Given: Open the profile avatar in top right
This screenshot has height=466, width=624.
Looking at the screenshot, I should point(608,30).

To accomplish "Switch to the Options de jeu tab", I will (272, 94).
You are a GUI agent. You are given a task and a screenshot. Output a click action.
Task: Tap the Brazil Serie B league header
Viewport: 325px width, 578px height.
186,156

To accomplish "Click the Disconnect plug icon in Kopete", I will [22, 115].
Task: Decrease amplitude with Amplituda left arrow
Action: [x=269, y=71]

...

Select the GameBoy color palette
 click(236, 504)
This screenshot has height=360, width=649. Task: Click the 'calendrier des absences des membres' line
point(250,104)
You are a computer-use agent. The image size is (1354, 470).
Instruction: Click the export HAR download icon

--

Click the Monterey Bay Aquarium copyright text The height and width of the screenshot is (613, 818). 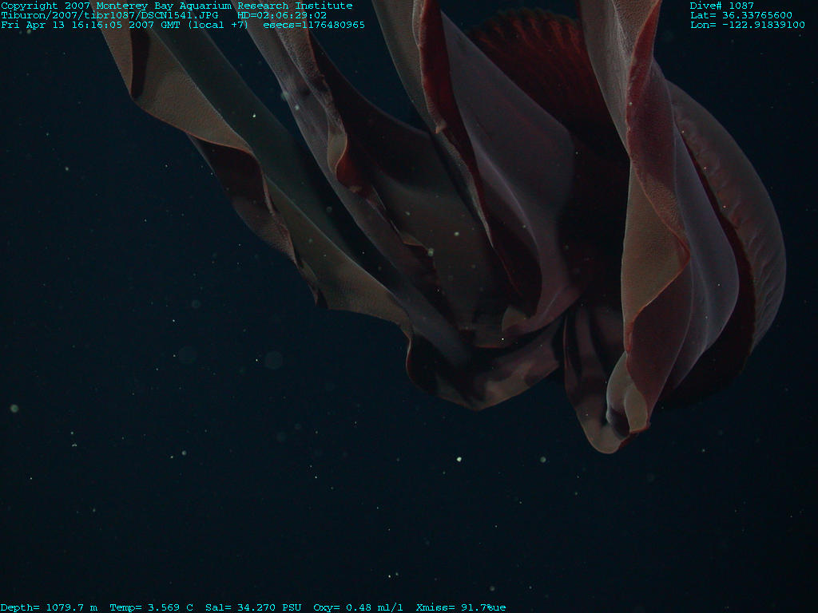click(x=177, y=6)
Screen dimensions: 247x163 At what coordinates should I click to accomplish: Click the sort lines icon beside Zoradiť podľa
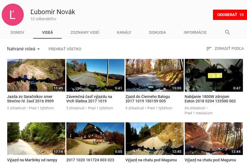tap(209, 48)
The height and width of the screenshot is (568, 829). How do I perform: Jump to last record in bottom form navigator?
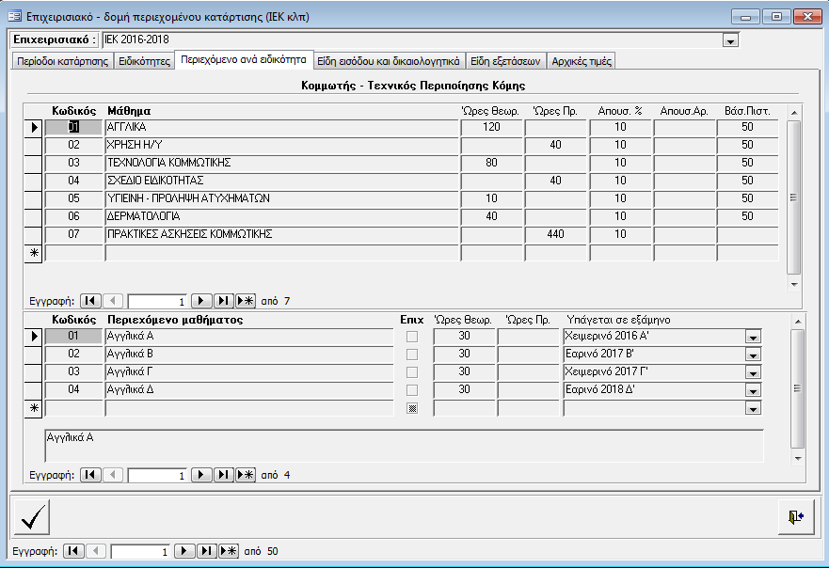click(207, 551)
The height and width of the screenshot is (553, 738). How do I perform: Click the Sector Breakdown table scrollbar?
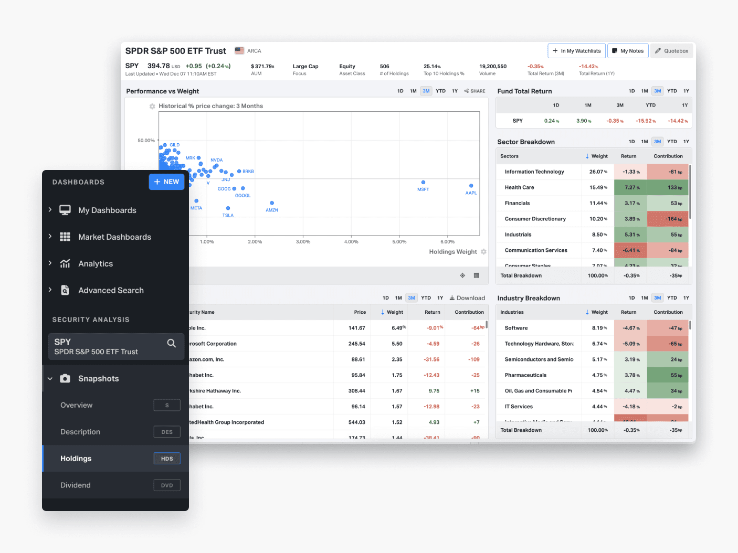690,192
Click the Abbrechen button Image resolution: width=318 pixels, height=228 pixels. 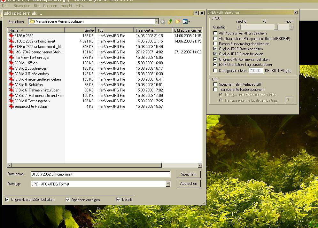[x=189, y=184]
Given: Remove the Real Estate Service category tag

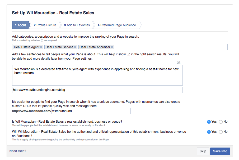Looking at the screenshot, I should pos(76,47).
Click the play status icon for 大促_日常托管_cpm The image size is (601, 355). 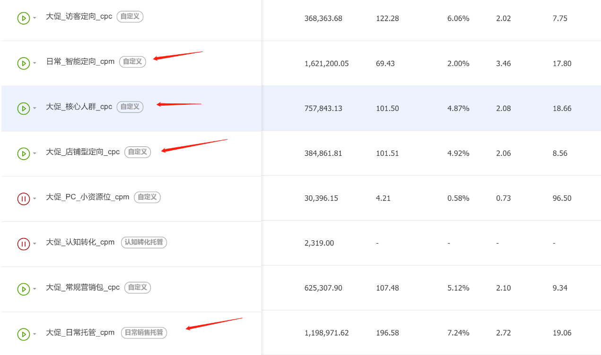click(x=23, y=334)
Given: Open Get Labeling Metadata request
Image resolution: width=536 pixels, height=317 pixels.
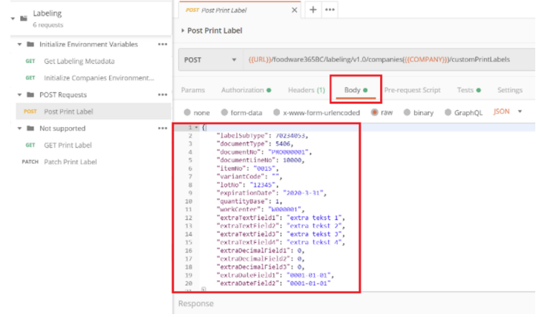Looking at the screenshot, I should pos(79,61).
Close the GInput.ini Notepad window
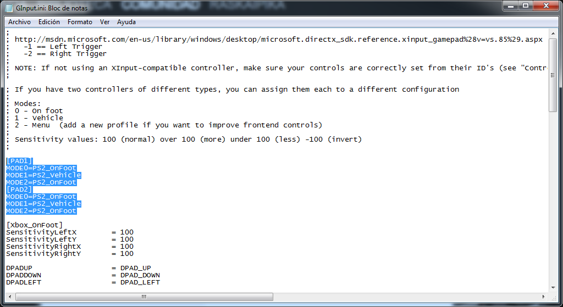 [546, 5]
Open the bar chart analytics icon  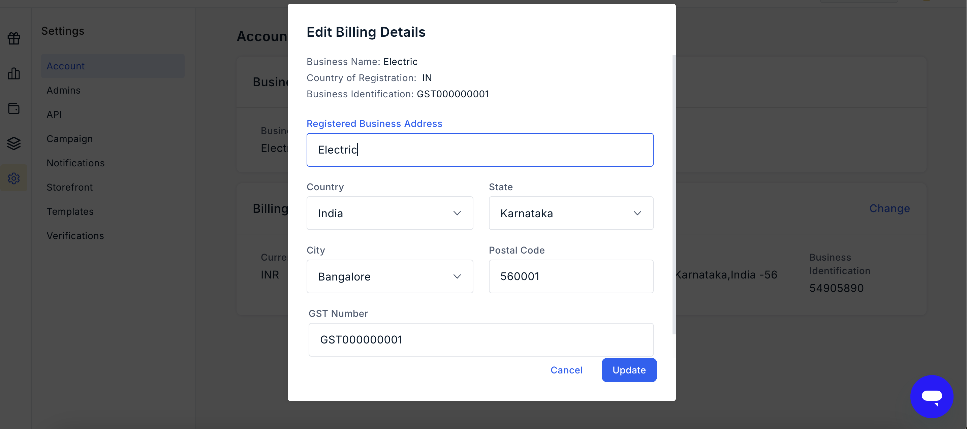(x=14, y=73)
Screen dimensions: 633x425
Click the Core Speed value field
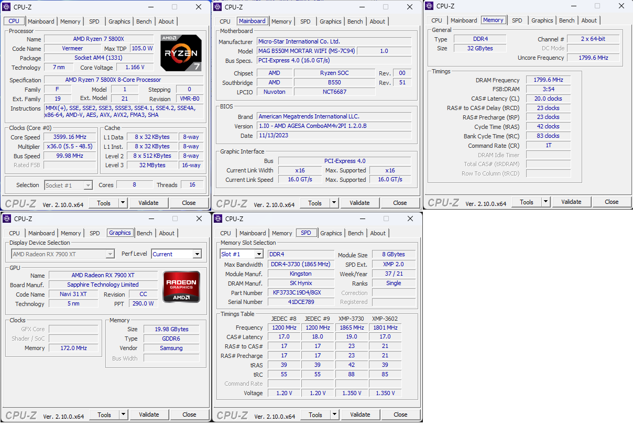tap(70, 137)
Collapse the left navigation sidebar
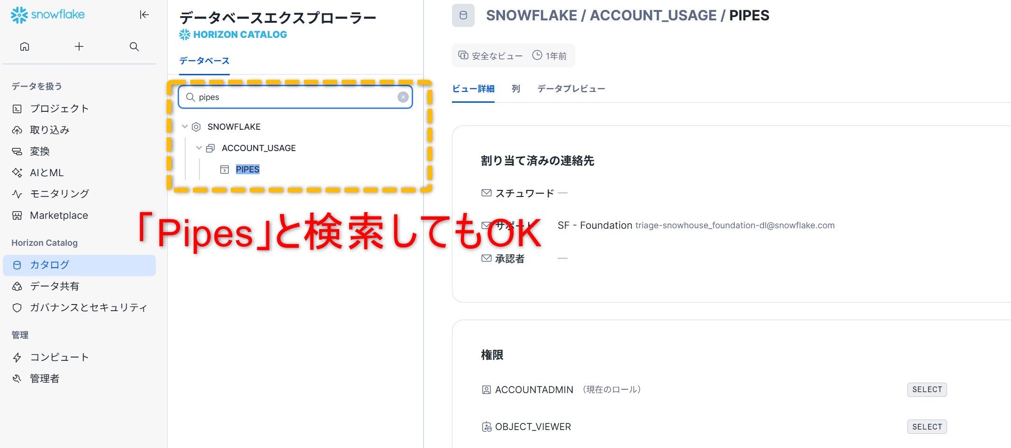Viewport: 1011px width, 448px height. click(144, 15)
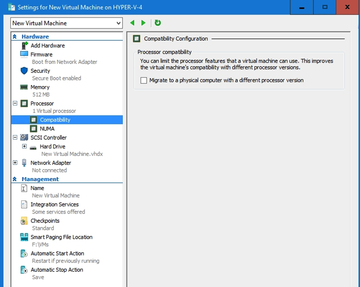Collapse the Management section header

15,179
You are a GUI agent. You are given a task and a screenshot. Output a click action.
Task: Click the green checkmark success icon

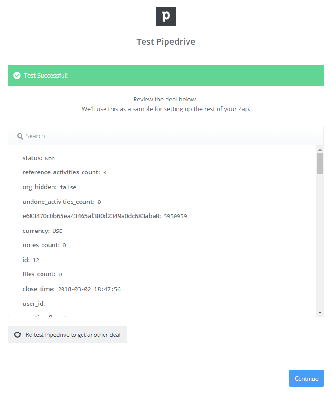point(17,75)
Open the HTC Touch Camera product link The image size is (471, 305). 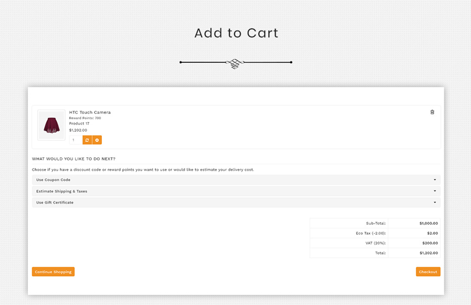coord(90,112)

Directions for this task: Please give back exactly the lines of this listing beginning at the line with "Select the GameBoy color palette" and ending with the line with "Instruction: Click the", both included, and nothing else.

Answer section:
Select the GameBoy color palette
 click(236, 504)
This screenshot has height=360, width=649. Task: Click the 'calendrier des absences des membres' line
point(250,104)
You are a computer-use agent. The image size is (1354, 470).
Instruction: Click the export HAR download icon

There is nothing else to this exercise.